Monday, July 20, 2009

Monday Morning S--t Storm

As many of you know, I like to categorize people. I like saying ahhh yes, you are this person, and I will lump you in with these types of people. Wrong? Perhaps. Entertaining? Hell and yes.

As a result, I'm always trying to expand my list (my current project is the various types of Beer rep girls seen at a beer distributor). But I enjoy some Hobber Help.

Soooo for the shit storm: We're going to categorize people met/seen at sporting events.

My first selection:

The Beer Snob.


Let me tell you a story. A young strapping lad is awakened by a friend telling him that he will be competing in a golf scramble (best ball....score). In the ensuing chaos of trying to get a team together, the young lad is charged with procuring the foursome with malted beverages for the day.

Now if you've never been into a beer mart, I'll give you some help. Typically there is going to be two sections: high class and domestic. Once in the domestic section, you have three aisle areas: specialty, middle class, and low grade. The young man had a little over $20 to work with. So, do you grab a 12 pack of some nice stuff? A cube of domestic? Or roll the dice and grab 2 cubes of the Natty?

Hmmmm, it is hot outside.....we will be going to a BBQ after this.....Yes, 60 beers for a little over 24 dollars is a good thing.

The foursome rejoiced.

And do you know who that man was?

Mitch Comstein, he was a good guy.

But honestly, I'm tired of getting accosted for enjoying a domestic beer. "I can't believe you guys are drinking those." Really? Because I'm pretty sure this is why stuff like Natty was created. It's so watered down that you can pound 12 of them in 90 degree heat and still function. Hell, that stuff is like Gatorade.

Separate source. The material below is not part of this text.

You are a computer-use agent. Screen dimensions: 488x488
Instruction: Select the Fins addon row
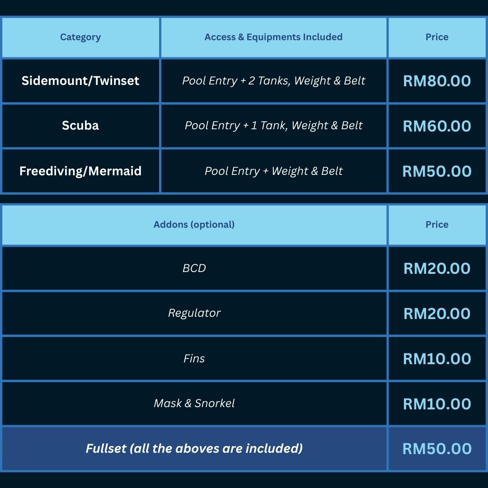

Problem is this guy and gal usually surface at sporting events. If you're with some pros, a whole row can get served from one beer man stop. But no, not the beer snob. He's going to wait until microbrew guy comes around and drop $12.50 on a 12 ounce cup just so he can sniff that hoppy aroma. What's worse is the guy has to bring his cute little 6 pack of pale ale to a tailgate. Let's think about what this means. The beer you provided. The beer you bought for everyone. The FREE BEER TO BE ENJOYED BY THE MASSES is not good enough for this guy. No, he is going to use your cooler and wait for his "porter stout from a small little microbrewery in upstate NY" to chill and silently mock you as you sip off the foam of your silver bullet.

I get it, there is a reason that beer costs so much money. It is significantly better than domestics, but never....ever mock the domestics.

Ok, so for those of you who didn't read any of that, for the shit storm give us the types of people you meet at sporting events.

Begin.

11 comments:

  1. I like the cheerleaders.

    The ones in the stands who elicit a profound sense of pride from organizing the section into a group yelling exercise.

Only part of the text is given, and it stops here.